What the exercise asks: Copy the following material line for line, without changing anything.

※ ※ ※

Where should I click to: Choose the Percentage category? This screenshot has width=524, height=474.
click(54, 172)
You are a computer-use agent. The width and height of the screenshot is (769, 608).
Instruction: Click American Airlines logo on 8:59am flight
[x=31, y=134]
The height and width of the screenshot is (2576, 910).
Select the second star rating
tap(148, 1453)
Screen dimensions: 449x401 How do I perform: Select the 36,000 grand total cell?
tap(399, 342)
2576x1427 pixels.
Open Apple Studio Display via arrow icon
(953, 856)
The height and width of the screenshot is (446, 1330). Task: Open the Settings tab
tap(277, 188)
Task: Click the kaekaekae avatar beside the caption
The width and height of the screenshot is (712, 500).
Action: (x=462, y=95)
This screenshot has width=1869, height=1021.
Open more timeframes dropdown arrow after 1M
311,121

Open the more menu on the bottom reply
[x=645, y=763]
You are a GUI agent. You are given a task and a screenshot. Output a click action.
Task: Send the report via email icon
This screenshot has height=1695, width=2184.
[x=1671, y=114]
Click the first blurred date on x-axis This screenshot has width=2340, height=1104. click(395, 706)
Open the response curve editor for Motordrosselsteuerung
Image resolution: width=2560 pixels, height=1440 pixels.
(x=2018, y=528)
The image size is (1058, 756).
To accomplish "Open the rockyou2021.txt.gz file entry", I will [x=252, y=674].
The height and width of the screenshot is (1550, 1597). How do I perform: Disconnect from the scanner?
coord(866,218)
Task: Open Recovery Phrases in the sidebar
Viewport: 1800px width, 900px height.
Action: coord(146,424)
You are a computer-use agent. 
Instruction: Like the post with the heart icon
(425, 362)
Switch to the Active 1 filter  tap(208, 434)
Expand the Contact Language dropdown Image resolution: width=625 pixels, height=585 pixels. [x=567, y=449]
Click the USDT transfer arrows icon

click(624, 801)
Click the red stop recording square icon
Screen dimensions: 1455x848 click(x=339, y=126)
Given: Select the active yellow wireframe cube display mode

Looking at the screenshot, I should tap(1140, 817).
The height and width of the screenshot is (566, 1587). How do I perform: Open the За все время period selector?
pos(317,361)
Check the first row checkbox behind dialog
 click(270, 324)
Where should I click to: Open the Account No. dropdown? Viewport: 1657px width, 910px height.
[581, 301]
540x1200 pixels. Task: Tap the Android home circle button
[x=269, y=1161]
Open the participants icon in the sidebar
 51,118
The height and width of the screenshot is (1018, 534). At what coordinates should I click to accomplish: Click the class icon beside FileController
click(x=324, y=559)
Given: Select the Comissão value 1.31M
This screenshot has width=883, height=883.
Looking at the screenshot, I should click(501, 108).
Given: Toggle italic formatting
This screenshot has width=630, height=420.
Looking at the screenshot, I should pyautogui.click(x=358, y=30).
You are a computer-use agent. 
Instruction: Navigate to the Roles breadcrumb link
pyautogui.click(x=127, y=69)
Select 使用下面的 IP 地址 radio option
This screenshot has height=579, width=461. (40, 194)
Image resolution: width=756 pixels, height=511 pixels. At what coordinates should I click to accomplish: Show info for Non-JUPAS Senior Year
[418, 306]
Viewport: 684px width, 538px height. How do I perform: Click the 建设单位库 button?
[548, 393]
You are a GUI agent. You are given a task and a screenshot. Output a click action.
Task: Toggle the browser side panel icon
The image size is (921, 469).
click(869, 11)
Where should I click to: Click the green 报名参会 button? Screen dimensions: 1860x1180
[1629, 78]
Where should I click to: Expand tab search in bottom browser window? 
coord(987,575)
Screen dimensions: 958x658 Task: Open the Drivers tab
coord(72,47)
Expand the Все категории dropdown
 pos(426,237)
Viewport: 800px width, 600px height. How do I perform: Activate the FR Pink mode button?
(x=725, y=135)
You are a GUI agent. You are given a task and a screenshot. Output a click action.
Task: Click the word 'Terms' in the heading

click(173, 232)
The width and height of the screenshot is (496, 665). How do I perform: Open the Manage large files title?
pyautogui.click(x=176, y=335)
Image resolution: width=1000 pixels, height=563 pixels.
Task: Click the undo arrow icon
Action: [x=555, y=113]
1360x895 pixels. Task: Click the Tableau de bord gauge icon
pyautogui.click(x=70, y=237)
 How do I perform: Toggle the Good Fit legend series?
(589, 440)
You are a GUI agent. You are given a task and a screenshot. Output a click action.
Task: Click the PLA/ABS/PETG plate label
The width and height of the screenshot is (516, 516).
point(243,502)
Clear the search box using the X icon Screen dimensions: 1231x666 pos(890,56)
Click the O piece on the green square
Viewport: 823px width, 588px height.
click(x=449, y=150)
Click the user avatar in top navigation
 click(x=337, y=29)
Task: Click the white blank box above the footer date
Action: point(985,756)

※ ※ ※

Completed exercise:
Where should I click to: Choose the Percentage category? This screenshot has width=524, height=474.
click(54, 172)
You are a computer-use agent. The width and height of the screenshot is (769, 608).
Instruction: Click American Airlines logo on 8:59am flight
[x=31, y=134]
The height and width of the screenshot is (2576, 910).
Select the second star rating
tap(148, 1453)
Screen dimensions: 449x401 How do I perform: Select the 36,000 grand total cell?
tap(399, 342)
2576x1427 pixels.
Open Apple Studio Display via arrow icon
(953, 856)
The height and width of the screenshot is (446, 1330). Task: Open the Settings tab
tap(277, 188)
Task: Click the kaekaekae avatar beside the caption
The width and height of the screenshot is (712, 500).
Action: (x=462, y=95)
This screenshot has width=1869, height=1021.
Open more timeframes dropdown arrow after 1M
311,121

Open the more menu on the bottom reply
[x=645, y=763]
You are a GUI agent. You are given a task and a screenshot. Output a click action.
Task: Send the report via email icon
This screenshot has height=1695, width=2184.
[x=1671, y=114]
Click the first blurred date on x-axis This screenshot has width=2340, height=1104. click(395, 706)
Open the response curve editor for Motordrosselsteuerung
Image resolution: width=2560 pixels, height=1440 pixels.
(x=2018, y=528)
The image size is (1058, 756).
To accomplish "Open the rockyou2021.txt.gz file entry", I will [x=252, y=674].
The height and width of the screenshot is (1550, 1597). How do I perform: Disconnect from the scanner?
coord(866,218)
Task: Open Recovery Phrases in the sidebar
Viewport: 1800px width, 900px height.
Action: coord(146,424)
You are a computer-use agent. 
Instruction: Like the post with the heart icon
(425, 362)
Switch to the Active 1 filter  tap(208, 434)
Expand the Contact Language dropdown Image resolution: width=625 pixels, height=585 pixels. [x=567, y=449]
Click the USDT transfer arrows icon

click(624, 801)
Click the red stop recording square icon
Screen dimensions: 1455x848 click(x=339, y=126)
Given: Select the active yellow wireframe cube display mode

Looking at the screenshot, I should tap(1140, 817).
The height and width of the screenshot is (566, 1587). How do I perform: Open the За все время period selector?
pos(317,361)
Check the first row checkbox behind dialog
 click(270, 324)
Where should I click to: Open the Account No. dropdown? Viewport: 1657px width, 910px height.
[581, 301]
540x1200 pixels. Task: Tap the Android home circle button
[x=269, y=1161]
Open the participants icon in the sidebar
 51,118
The height and width of the screenshot is (1018, 534). At what coordinates should I click to accomplish: Click the class icon beside FileController
click(x=324, y=559)
Given: Select the Comissão value 1.31M
This screenshot has width=883, height=883.
Looking at the screenshot, I should click(501, 108).
Given: Toggle italic formatting
This screenshot has width=630, height=420.
Looking at the screenshot, I should pyautogui.click(x=358, y=30).
You are a computer-use agent. 
Instruction: Navigate to the Roles breadcrumb link
pyautogui.click(x=127, y=69)
Select 使用下面的 IP 地址 radio option
This screenshot has height=579, width=461. (40, 194)
Image resolution: width=756 pixels, height=511 pixels. At what coordinates should I click to accomplish: Show info for Non-JUPAS Senior Year
[418, 306]
Viewport: 684px width, 538px height. How do I perform: Click the 建设单位库 button?
[548, 393]
You are a GUI agent. You are given a task and a screenshot. Output a click action.
Task: Toggle the browser side panel icon
The image size is (921, 469).
click(869, 11)
Where should I click to: Click the green 报名参会 button? Screen dimensions: 1860x1180
[1629, 78]
Where should I click to: Expand tab search in bottom browser window? 
coord(987,575)
Screen dimensions: 958x658 Task: Open the Drivers tab
coord(72,47)
Expand the Все категории dropdown
 pos(426,237)
Viewport: 800px width, 600px height. How do I perform: Activate the FR Pink mode button?
(x=725, y=135)
You are a GUI agent. You are given a task and a screenshot. Output a click action.
Task: Click the word 'Terms' in the heading

click(173, 232)
The width and height of the screenshot is (496, 665). How do I perform: Open the Manage large files title?
pyautogui.click(x=176, y=335)
Image resolution: width=1000 pixels, height=563 pixels.
Task: Click the undo arrow icon
Action: [x=555, y=113]
1360x895 pixels. Task: Click the Tableau de bord gauge icon
pyautogui.click(x=70, y=237)
 How do I perform: Toggle the Good Fit legend series?
(589, 440)
You are a GUI agent. You are given a task and a screenshot. Output a click action.
Task: Click the PLA/ABS/PETG plate label
The width and height of the screenshot is (516, 516).
point(243,502)
Clear the search box using the X icon Screen dimensions: 1231x666 pos(890,56)
Click the O piece on the green square
Viewport: 823px width, 588px height.
click(x=449, y=150)
Click the user avatar in top navigation
 click(x=337, y=29)
Task: Click the white blank box above the footer date
Action: point(985,756)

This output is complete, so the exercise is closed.